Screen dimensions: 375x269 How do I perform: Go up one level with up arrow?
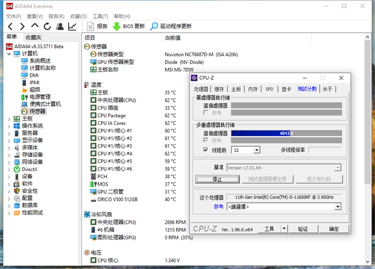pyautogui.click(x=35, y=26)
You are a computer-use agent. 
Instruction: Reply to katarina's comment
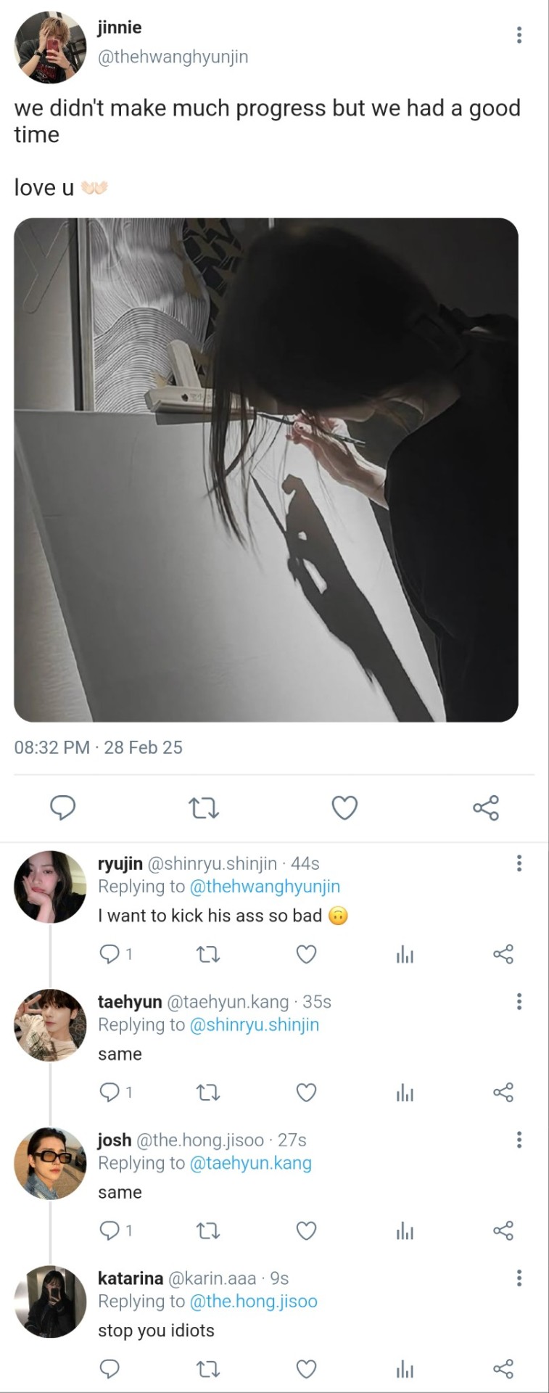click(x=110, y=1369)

==================================================

__Problem requirements__. Repeat the material above exactly; any picture in it is left out.

__Result of the task__.
Screen dimensions: 375x269 How do I perform: Go up one level with up arrow?
pyautogui.click(x=35, y=26)
You are a computer-use agent. 
Instruction: Reply to katarina's comment
click(x=110, y=1369)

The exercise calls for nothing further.